- [SUPPLIED MATERIAL]:
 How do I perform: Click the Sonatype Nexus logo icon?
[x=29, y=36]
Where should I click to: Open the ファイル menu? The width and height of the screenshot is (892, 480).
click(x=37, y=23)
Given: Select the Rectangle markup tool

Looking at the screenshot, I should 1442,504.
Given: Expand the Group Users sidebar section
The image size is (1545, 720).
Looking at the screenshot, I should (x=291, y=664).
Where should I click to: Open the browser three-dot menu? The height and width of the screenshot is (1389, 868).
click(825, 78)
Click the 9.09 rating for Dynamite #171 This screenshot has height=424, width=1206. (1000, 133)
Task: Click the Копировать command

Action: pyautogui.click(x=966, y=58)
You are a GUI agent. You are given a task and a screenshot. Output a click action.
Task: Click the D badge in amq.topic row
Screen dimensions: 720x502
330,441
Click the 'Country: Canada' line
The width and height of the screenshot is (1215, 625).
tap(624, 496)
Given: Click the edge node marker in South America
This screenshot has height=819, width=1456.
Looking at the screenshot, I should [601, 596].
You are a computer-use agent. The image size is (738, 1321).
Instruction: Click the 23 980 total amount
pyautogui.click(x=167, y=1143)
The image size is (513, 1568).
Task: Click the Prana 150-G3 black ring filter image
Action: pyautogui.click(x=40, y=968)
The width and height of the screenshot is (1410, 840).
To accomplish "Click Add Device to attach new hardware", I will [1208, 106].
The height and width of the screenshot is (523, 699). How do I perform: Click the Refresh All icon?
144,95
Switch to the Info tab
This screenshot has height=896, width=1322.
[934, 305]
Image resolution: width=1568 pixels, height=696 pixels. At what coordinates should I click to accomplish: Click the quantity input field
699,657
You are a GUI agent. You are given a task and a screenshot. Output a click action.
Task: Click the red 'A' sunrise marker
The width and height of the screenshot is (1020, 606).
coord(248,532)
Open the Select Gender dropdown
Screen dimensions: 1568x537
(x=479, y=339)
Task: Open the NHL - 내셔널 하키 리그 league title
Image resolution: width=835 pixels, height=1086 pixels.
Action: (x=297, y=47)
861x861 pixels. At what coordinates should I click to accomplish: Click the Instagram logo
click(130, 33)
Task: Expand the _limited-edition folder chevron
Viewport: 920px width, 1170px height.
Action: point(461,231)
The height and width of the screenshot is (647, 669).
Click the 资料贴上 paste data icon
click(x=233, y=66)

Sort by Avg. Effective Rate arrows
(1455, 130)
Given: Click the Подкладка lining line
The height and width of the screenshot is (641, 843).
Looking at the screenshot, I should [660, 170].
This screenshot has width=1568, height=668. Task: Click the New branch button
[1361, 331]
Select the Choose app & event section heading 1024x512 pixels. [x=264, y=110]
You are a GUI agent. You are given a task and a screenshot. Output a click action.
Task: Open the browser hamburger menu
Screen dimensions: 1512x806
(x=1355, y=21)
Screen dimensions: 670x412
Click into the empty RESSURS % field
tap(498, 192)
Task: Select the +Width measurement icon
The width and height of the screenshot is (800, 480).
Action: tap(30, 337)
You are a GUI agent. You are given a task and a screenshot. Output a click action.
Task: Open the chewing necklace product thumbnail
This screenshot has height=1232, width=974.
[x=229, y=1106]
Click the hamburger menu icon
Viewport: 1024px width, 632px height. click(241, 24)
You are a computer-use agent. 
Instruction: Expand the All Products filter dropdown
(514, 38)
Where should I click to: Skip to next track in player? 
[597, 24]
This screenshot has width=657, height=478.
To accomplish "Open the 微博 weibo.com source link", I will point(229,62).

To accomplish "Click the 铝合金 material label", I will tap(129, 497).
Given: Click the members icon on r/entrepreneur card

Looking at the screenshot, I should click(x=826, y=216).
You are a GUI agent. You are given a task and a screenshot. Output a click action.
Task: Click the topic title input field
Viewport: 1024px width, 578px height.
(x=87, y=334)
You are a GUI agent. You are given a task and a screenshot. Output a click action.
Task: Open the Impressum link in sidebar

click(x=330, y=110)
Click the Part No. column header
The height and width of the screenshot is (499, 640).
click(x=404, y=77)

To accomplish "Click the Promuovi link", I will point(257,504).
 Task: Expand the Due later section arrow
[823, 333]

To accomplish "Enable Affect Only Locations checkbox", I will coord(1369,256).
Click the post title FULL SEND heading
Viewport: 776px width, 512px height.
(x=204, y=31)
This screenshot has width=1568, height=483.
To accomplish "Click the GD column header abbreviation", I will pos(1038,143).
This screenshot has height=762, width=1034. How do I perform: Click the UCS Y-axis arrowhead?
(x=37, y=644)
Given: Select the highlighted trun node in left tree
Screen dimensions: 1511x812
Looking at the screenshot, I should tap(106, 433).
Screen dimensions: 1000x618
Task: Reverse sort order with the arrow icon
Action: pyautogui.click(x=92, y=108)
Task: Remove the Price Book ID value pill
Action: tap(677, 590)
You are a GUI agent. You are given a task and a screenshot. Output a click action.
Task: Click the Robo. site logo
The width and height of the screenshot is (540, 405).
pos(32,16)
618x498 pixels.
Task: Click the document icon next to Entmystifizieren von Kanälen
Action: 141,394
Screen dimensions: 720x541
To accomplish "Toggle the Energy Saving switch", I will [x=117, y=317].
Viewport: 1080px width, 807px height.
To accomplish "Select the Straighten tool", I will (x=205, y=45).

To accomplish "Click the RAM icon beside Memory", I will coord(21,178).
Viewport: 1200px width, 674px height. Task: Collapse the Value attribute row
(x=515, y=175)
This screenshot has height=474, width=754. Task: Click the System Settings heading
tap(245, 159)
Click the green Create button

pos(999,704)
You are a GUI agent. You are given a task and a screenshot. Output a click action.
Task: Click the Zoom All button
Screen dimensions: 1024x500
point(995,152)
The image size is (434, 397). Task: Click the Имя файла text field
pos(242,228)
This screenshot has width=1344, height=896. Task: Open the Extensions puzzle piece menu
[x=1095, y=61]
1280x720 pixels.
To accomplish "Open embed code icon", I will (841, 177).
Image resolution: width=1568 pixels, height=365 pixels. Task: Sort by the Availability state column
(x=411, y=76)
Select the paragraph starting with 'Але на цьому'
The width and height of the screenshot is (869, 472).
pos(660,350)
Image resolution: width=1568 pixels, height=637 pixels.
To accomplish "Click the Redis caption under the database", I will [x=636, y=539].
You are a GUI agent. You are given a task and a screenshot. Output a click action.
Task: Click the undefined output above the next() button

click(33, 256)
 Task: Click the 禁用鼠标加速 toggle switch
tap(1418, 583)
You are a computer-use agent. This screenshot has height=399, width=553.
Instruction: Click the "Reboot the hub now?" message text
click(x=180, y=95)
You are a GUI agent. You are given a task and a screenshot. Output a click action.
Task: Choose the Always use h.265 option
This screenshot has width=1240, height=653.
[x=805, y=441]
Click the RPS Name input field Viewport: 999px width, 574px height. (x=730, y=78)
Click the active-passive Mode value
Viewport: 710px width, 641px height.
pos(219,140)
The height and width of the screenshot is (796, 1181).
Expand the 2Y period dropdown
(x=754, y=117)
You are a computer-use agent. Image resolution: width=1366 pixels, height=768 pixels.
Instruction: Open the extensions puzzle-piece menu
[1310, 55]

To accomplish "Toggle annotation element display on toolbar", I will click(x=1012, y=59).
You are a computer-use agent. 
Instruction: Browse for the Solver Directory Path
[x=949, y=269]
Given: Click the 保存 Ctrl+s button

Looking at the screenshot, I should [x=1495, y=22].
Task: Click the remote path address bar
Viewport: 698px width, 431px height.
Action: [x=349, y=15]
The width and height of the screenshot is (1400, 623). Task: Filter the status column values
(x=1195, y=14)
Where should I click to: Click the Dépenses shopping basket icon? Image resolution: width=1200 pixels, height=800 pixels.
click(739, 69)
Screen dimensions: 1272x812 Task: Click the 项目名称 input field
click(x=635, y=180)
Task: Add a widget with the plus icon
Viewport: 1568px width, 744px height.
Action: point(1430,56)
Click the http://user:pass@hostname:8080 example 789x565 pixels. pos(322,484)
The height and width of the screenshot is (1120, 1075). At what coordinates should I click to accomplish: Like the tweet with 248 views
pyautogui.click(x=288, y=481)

- [WRITTEN TASK]: Convert the lines of the records from the line containing "1280x720 pixels." through the line containing "[x=805, y=441]" into a Markdown table with a Row column numbering each line and a Line column holding its text, and leave out blank lines.

- [FULL SOLUTION]:
| Row | Line |
|---|---|
| 1 | 1280x720 pixels. |
| 2 | To accomplish "Open embed code icon", I will (841, 177). |
| 3 | Image resolution: width=1568 pixels, height=365 pixels. Task: Sort by the Availability state column |
| 4 | (x=411, y=76) |
| 5 | Select the paragraph starting with 'Але на цьому' |
| 6 | The width and height of the screenshot is (869, 472). |
| 7 | pos(660,350) |
| 8 | Image resolution: width=1568 pixels, height=637 pixels. |
| 9 | To accomplish "Click the Redis caption under the database", I will [x=636, y=539]. |
| 10 | You are a GUI agent. You are given a task and a screenshot. Output a click action. |
| 11 | Task: Click the undefined output above the next() button |
| 12 | click(33, 256) |
| 13 |  Task: Click the 禁用鼠标加速 toggle switch |
| 14 | tap(1418, 583) |
| 15 | You are a computer-use agent. This screenshot has height=399, width=553. |
| 16 | Instruction: Click the "Reboot the hub now?" message text |
| 17 | click(x=180, y=95) |
| 18 | You are a GUI agent. You are given a task and a screenshot. Output a click action. |
| 19 | Task: Choose the Always use h.265 option |
| 20 | This screenshot has width=1240, height=653. |
| 21 | [x=805, y=441] |